Fancy left the New York-based financial services conglomerate in September 2019, going on to found technology non-profit the Rumie Initiative. Earlier this month, he caused an uproar with an op-ed in USA Today in which he spoke of his experience and said thaat, “The financial services industry is duping the American public with its pro-environment, sustainable investing practices.”
Forbes sat down with Fancy to ask about that piece and have him expand on his views of ESG investing, climate change, financial regulation and the solutions he sees to the problems he wrote about.
Tariq Fancy was named BlackRock’s first global Chief Investment Officer for Sustainable Investing in 2018.
Why did you decide to speak out now with the op-ed you recently wrote for USA Today?
It is good we are talking about the piece I wrote because it doesn’t get across the full argument because it can’t in that many words. The reason I spoke out was that I was sitting inside the machine, responsible for integrating ESG considerations into all of our investment properties, and started to realize that there really wasn’t that much value in ESG data. I wish I could tell you that if you have a higher ESG score then your shareholder returns are better because ESG linking to returns is the proxy for saying more responsible companies profit more. It sounds good but it’s not actually the answer. We’re in this bind because it’s not that profitable to be responsible.

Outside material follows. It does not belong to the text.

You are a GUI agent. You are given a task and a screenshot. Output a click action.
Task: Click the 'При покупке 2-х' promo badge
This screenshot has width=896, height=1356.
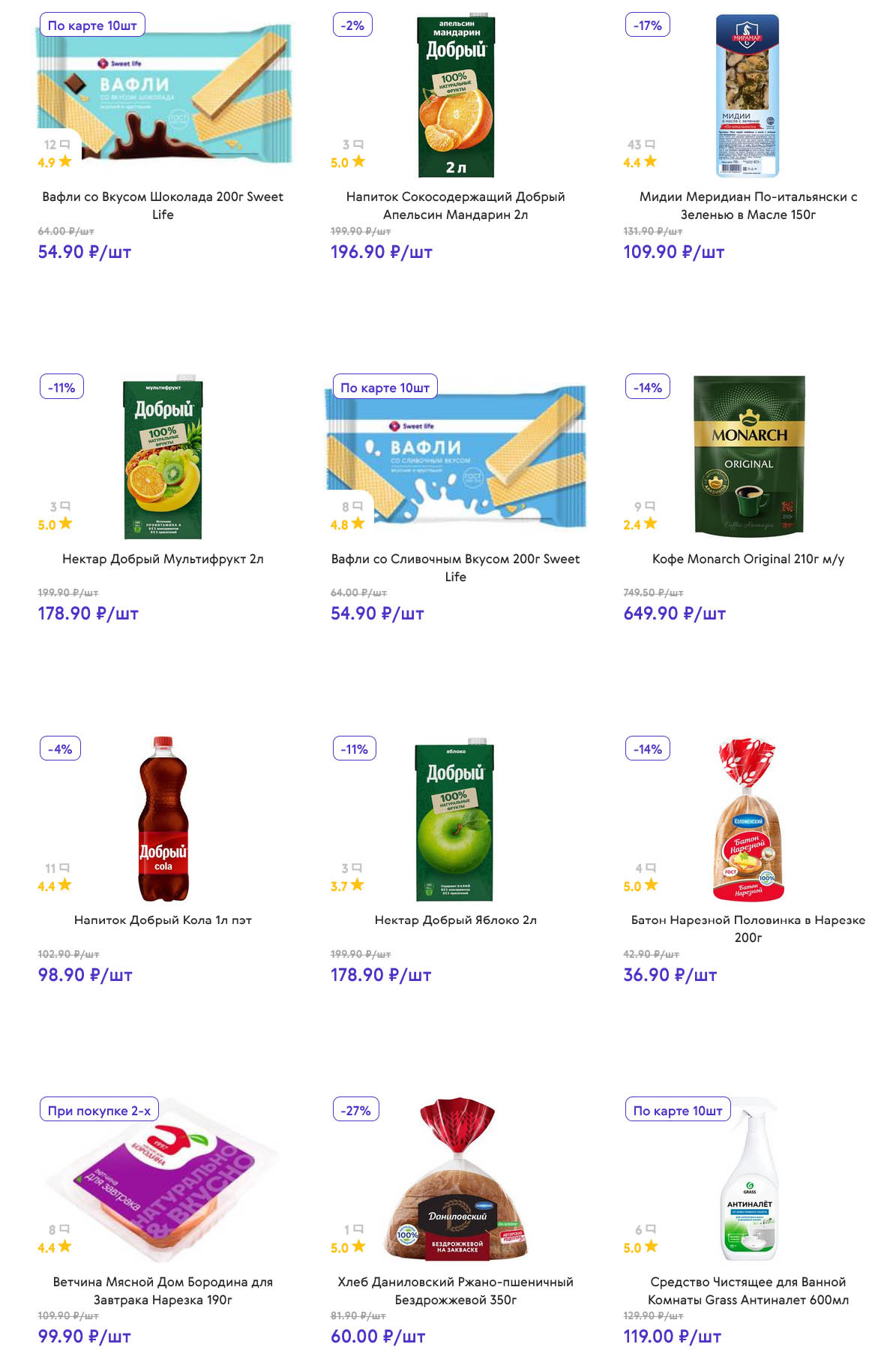point(99,1111)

When I left, I started to realize that despite the marketing there’s no impact. I believe in markets, I’m a former investment banker, an MBA, and a pro-business capitalist. But I also know that there are limitations in markets and when you have market failures you need to fix them.
Think of an Islamic investor who doesn’t want to own alcohol or pork and screens it out. None of them think it’s going to stop people from drinking around the world, it’s just that they don’t want to be involved in it.

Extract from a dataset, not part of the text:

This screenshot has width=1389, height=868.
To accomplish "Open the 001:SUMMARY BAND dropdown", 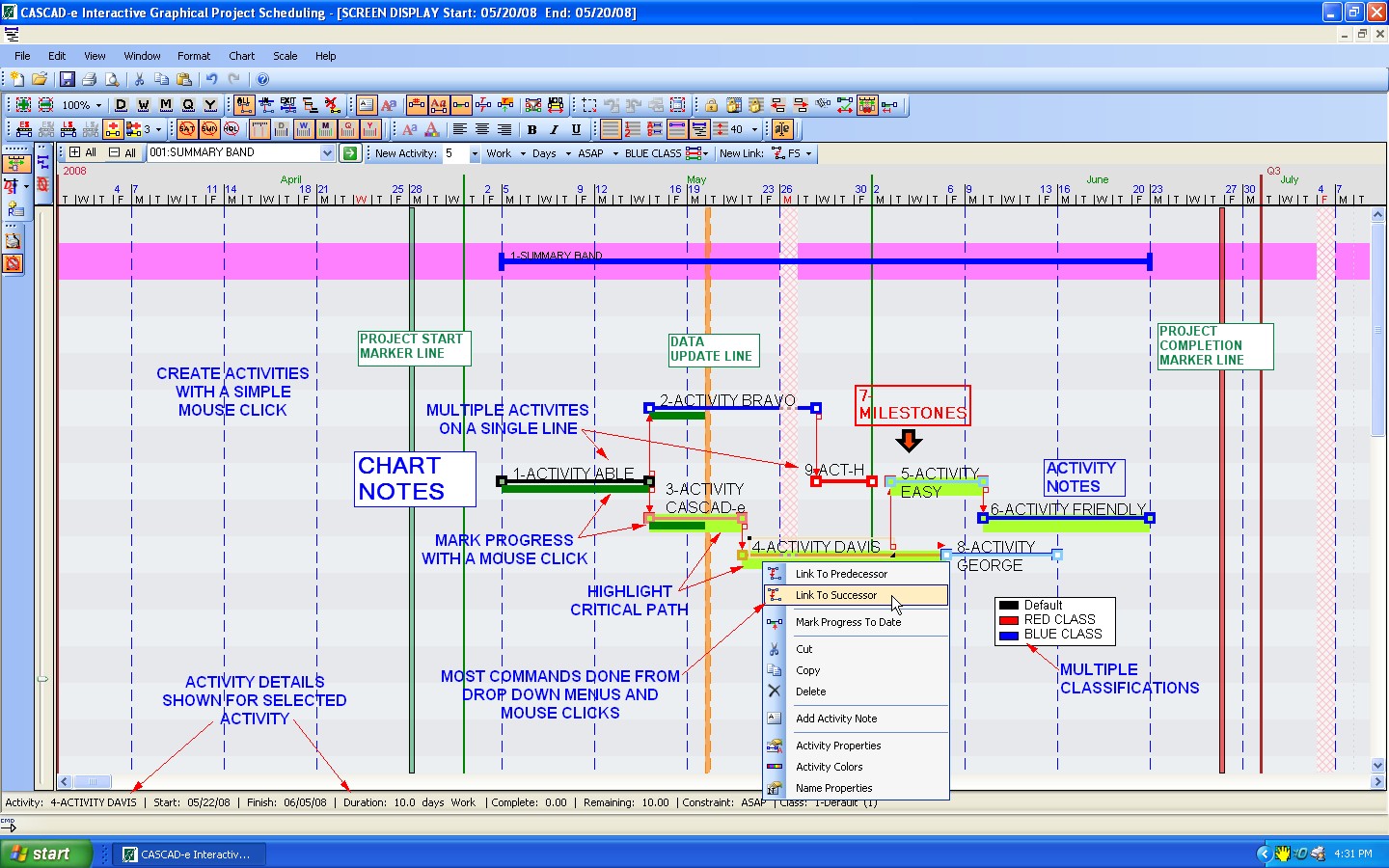I will (327, 153).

People confuse boycott and divestment. If you boycott something and it loses 10% of its revenue, that matters. If shareholders boycott a stock and 10% of the market doesn’t buy it, it has no impact because a whole bunch of hedge funds buy it. No company needs 100% of the market to buy the stock, nor will that ever happen.

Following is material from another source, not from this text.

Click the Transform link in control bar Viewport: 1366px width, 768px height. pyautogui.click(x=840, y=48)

I came to the conclusion that society is a cancer patient and climate change is growing like a cancer. We’re selling wheatgrass to the cancer patient. It’s well marketed, but there is no evidence it is going to help stop the spread.
After I left that I saw the marketing reach level that implied that by doing this you can fight climate change and impact social causes, it was a rush to gather assets.
I started to wonder whether it was actually harmful because it had a placebo effect. If you go back to the wheatgrass analogy, it’s kind of like the wheatgrass is being marketed in a way that it is actually delaying the patient from starting chemo. At that point, you can’t make the argument that it’s harmless, it is delaying the reforms we need.